— PAGE EXTRACT —
After Execution of the above code, we obtained the following plots:

##### Histogram of the Convergence Time
![Histogram_conv_time.png](attachment:Histogram_conv_time.png)

##### Histogram of the Convergence Time
![Histogram_cov_dist.png](attachment:Histogram_cov_dist.png)

##### Mustache Box of the Convergence Time
![boxplot_time1.png](attachment:boxplot_time1.png)

##### Mustache Box of the Covered Distance
![boxplot_dist1.png](attachment:boxplot_dist1.png)

#### Predictive statistical study
For instance, in order to predict the performance of our solving algorithm even for large number of cities we can use the following code :

In [None]:
library(ggplot2)
library(readxl)

# import the sample and set the path
path_file = "C:/Users/hp/Documents/X3/U.E_5_Traitement_de_données/Projet_DATA/projet-data/data/sample.xlsx"

#Accessing the excel file using R 
data_file <- read_excel(path_file)

# set the file name as the current variable
attach(data_file)

# calculate the linear regression between two caracters
fit <- lm(Convergence_Time ~ Clients_no, data = data_file)

# draw the linear regression between two caracters
plot(Clients_no, Convergence_Time)
abline(fit)

ggplot(data_file, aes(x = Clients_no, y = Convergence_Time)) + geom_point() + geom_smooth(method = "lm") 

# predict values for larger instances
new_instance <- data.frame(Clients_no=50)
predict(fit, new_instance)

After execution of the above code, we obtained the following plot :

##### Linear Regression Plot on long term
![predictive_stats.png](attachment:predictive_stats.png)

— LISTED ENTRIES —

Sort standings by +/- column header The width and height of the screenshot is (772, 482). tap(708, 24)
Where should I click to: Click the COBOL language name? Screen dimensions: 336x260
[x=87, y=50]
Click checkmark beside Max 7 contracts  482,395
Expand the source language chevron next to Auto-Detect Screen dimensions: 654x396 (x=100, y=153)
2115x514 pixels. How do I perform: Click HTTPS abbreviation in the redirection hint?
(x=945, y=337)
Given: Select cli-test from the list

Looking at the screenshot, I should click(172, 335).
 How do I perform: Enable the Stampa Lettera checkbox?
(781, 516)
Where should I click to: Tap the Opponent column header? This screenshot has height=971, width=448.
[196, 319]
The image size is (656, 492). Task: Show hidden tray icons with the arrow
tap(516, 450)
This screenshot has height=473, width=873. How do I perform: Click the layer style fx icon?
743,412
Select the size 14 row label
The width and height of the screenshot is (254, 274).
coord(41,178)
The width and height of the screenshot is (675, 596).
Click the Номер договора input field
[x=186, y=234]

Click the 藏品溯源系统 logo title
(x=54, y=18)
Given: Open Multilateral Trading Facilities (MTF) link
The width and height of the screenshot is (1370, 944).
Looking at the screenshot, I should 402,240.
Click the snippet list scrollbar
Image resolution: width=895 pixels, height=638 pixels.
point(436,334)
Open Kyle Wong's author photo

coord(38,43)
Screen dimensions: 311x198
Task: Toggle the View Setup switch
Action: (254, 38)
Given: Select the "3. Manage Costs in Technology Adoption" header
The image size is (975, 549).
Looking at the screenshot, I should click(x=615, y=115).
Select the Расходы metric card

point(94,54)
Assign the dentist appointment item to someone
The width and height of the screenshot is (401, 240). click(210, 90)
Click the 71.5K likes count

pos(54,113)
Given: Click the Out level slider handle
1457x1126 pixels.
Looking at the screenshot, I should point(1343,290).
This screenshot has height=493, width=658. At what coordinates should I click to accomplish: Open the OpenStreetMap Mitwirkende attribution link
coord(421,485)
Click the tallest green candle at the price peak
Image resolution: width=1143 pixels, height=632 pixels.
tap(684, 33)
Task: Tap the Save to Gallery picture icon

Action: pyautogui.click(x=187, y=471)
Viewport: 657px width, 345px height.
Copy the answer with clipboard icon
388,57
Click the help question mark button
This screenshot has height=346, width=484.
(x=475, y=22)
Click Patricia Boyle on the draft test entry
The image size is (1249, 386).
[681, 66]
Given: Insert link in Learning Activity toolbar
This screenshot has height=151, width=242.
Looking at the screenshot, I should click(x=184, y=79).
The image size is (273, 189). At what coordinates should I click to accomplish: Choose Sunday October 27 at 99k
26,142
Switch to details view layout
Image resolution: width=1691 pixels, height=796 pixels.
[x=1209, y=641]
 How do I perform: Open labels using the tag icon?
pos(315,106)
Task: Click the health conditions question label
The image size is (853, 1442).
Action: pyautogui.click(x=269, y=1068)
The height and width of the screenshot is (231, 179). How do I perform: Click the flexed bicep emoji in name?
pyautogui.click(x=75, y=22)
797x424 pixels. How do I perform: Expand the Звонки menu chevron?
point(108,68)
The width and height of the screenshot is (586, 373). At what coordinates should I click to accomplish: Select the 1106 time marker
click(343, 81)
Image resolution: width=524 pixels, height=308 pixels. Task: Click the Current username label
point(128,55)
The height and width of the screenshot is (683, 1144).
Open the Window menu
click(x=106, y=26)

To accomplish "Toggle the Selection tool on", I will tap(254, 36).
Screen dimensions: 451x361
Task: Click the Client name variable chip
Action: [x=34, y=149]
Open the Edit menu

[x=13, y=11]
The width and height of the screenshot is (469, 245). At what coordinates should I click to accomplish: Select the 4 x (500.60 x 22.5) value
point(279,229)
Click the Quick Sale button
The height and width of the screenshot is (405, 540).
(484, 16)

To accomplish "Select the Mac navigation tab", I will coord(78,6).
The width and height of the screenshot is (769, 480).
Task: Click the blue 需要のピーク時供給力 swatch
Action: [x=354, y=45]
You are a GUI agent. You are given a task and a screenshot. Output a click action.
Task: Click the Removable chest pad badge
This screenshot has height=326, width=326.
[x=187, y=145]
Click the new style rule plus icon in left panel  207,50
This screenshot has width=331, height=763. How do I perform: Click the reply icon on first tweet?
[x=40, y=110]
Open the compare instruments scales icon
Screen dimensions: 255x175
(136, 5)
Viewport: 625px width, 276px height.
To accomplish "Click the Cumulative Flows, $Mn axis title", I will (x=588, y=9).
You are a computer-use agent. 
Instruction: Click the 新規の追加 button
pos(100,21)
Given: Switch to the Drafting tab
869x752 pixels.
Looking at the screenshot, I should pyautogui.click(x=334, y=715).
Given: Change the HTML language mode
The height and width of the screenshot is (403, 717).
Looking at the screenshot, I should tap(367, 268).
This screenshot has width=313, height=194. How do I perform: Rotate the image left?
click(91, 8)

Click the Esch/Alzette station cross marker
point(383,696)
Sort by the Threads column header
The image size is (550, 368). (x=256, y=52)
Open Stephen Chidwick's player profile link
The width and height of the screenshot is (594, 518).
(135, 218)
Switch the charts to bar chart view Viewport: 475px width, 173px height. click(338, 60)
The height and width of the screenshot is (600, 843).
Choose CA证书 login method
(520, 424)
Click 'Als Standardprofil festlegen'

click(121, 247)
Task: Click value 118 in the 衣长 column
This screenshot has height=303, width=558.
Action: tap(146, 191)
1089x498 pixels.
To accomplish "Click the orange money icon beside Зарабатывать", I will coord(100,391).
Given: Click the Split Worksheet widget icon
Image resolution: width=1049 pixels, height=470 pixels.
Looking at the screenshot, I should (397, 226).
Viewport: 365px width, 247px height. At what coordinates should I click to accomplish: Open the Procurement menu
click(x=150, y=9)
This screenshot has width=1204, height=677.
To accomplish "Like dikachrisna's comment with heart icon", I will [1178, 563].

— QUESTIONS TO ANSWER —
A) Retype the convergence-time analysis excerpt starting at "#### Predictive statistical" and ending at "data_file <- read_excel(path_file)".
B) Answer these questions from the convergence-time analysis excerpt.
(i) Which R function reads the Excel file into data_file?
(ii) What value of Clients_no does the new instance use for prediction?
(iii) What heading appears above the final plot?
The material that accompanies the convergence-time analysis excerpt has no part in the work here.

— SOLUTIONS —
A)
#### Predictive statistical study
For instance, in order to predict the performance of our solving algorithm even for large number of cities we can use the following code :

In [None]:
library(ggplot2)
library(readxl)

# import the sample and set the path
path_file = "C:/Users/hp/Documents/X3/U.E_5_Traitement_de_données/Projet_DATA/projet-data/data/sample.xlsx"

#Accessing the excel file using R 
data_file <- read_excel(path_file)

B)
(i) read_excel
(ii) 50
(iii) Linear Regression Plot on long term